By Paul M. Krawzak, CQ Roll Call

July 15, 2015 -- House Budget Chairman Tom Price confirmed last week the Budget Committee will not act on reconciliation legislation until after the August recess. He added that House Republicans are still debating what to include.

"What we were told in Budget was leadership did not anticipate doing anything on reconciliation at the Budget committee level until after the break," the Georgia Republican said after speaking at the American Action Network, a right leaning non-profit advocacy organization.

The three authorizing committees in the House and two in the Senate charged with writing reconciliation legislation are not expected to report their proposals to the Budget committees until September at the earliest, missing the July 24 deadline in the fiscal 2016 budget resolution (S Con Res 11).

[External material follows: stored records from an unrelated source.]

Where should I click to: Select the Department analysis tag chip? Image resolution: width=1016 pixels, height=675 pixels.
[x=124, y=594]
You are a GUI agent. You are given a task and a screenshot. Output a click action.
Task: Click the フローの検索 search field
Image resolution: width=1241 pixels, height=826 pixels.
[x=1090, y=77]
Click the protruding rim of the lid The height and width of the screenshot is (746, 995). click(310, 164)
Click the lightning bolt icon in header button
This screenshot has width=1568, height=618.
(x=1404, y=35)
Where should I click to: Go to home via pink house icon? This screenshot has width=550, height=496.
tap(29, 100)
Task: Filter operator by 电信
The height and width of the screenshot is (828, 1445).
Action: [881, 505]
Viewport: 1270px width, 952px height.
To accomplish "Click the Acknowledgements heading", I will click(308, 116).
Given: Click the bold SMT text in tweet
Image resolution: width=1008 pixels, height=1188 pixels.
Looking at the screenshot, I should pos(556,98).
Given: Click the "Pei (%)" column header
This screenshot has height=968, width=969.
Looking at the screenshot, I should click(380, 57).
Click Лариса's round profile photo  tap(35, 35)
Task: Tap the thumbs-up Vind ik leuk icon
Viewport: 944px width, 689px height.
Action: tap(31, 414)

Reconciliation is an expedited process allowing legislation to be passed in the Senate with a simple majority, bypassing the usual 60-vote requirement for a bill to be considered. But its use is constrained by sometimes complicated rules that are interpreted by the Senate parliamentarian, including a prohibition against "extraneous" matter such as provisions that would not result in a change in revenue or spending.

Price noted that missing the deadline does not prevent moving reconciliation legislation. The deadline "is an internal deadline and it's not hard and fast," he said. "It doesn't preclude anything."

He said House GOP leaders "clearly think that it's better from a policy standpoint to push this off."

"We'll do reconciliation," Price said. "The question is what should the package include." Some House Republicans would prefer to use reconciliation for something other than repeal of the health care law (PL 111-148, PL 111-152), since it is almost certain that President Barack Obama would veto a repeal and Republicans would be unable to override the veto in the narrowly divided Senate.

The focus of reconciliation is still a partial repeal of the health care law, according to lawmakers. But other approaches are being advocated including changes to welfare programs.

Senate Majority Leader Mitch McConnell, R-Ky., said last week that Senate Republicans are considering using budget reconciliation "for repealing as much of Obamacare as is reconcilable" but he gave no timeline for action.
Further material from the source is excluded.